Kudus, isknews.com — Kebakaran melanda sebuah minimarket Indomaret di Dukuh Karangdowo, Desa Bae RT 02 RW 05, Kecamatan Bae, Kabupaten Kudus, pada Sabtu (20/7/2025) sekitar pukul 18.15 WIB. Api berhasil dipadamkan dua jam kemudian setelah petugas berjibaku menjebol tembok bangunan karena akses ke titik api sempat terhambat asap pekat.
Sebanyak lima armada pemadam diterjunkan ke lokasi, terdiri dari dua unit milik BPBD Kudus, satu unit dari PT Nojorono, serta dua unit dari Satpol PP Kudus. Namun, upaya pemadaman tak berjalan mudah lantaran tidak ada jalur langsung menuju sumber api.
“Petugas harus menjebol tembok bagian belakang karena akses utama sudah dipenuhi asap tebal. Setelah dibuka, api baru bisa dikendalikan dan dipadamkan sekitar pukul 20.00 WIB,” terang Kapolsek Bae, AKP Imam Soekirno.

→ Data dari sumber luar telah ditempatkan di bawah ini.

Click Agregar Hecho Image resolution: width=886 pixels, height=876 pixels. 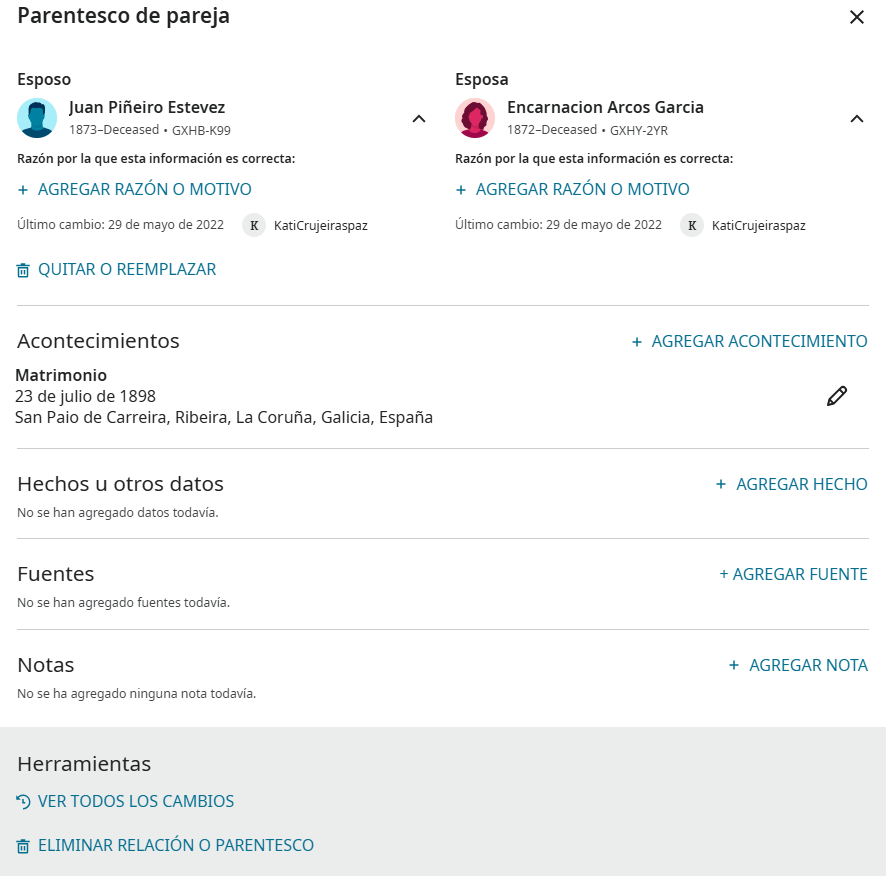click(791, 484)
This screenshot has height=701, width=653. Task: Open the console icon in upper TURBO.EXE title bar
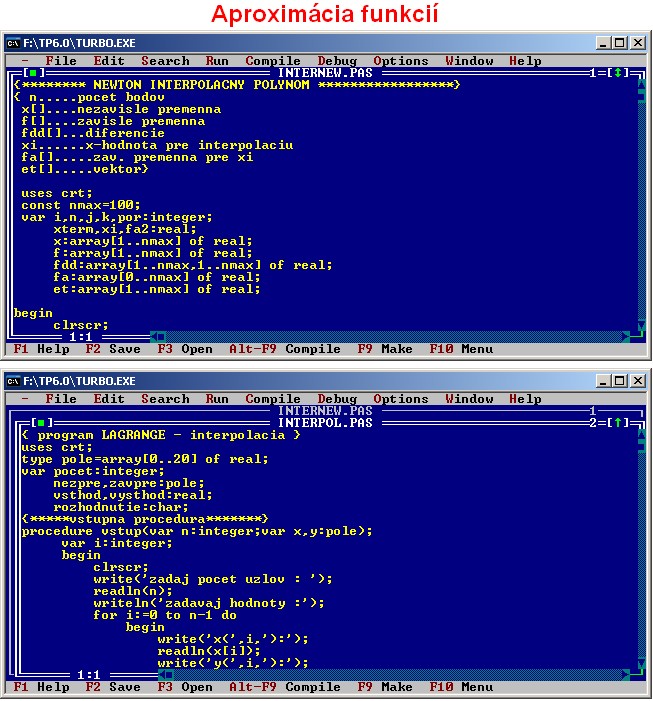pyautogui.click(x=13, y=43)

Ia menyebutkan, dugaan sementara penyebab kebakaran adalah korsleting listrik dari instalasi lama. Kerugian materi diperkirakan mencapai sekitar Rp 3 juta. Tidak ada korban jiwa dalam insiden tersebut.
Karyawan Indomaret yang pertama kali menyadari kebakaran adalah NK (26). Saat itu ia mencium bau kabel terbakar sebelum melihat asap mengepul dari dalam toko.

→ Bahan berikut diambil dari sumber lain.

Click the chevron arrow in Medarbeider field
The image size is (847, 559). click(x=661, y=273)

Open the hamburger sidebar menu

“Begitu bau kabel terbakar muncul, saya langsung keluar dan berteriak ke teman-teman untuk segera menyelamatkan diri,” ujar NK.

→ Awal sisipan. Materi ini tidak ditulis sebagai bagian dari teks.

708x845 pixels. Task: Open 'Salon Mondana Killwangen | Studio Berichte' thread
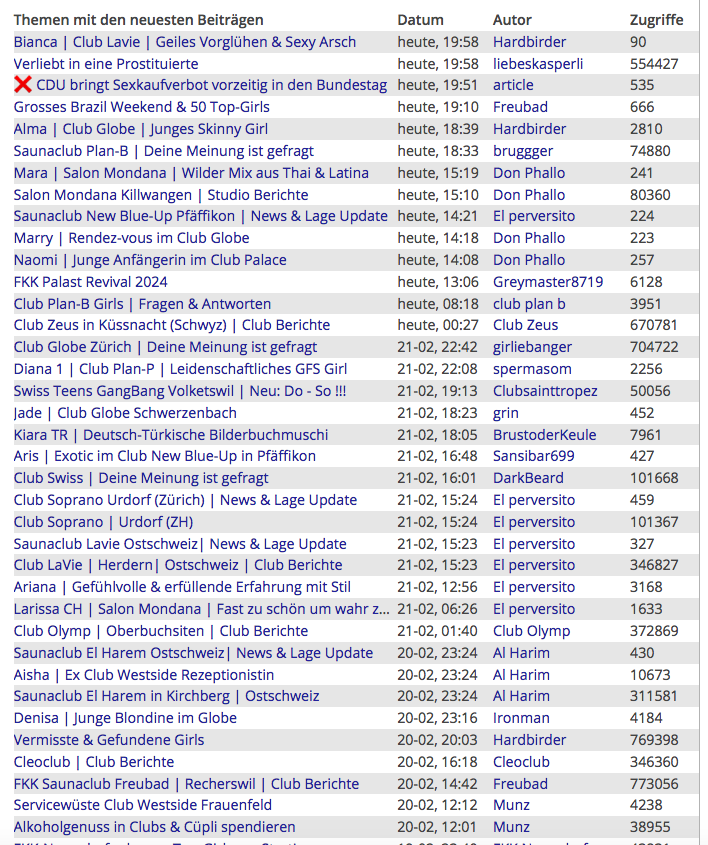[160, 195]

Rekannya, MA (19), segera menghubungi Polsek Bae untuk meminta bantuan. Dalam waktu lima menit, tim pemadam sudah tiba di lokasi.
Kepala Toko, SU (30), membenarkan bahwa toko dalam kondisi beroperasi seperti biasa saat kebakaran terjadi. Pihaknya kini tengah menunggu hasil penyelidikan resmi terkait penyebab pasti kebakaran.
Sementara itu, Kapolsek Bae menambahkan bahwa kejadian ini menjadi pengingat pentingnya sistem kelistrikan yang aman dan akses darurat yang memadai di bangunan komersial.
“Bangunan publik seperti ini harus dilengkapi jalur evakuasi dan akses teknis yang memadai, agar penanganan darurat bisa dilakukan lebih cepat,” tegas AKP Imam Soekirno.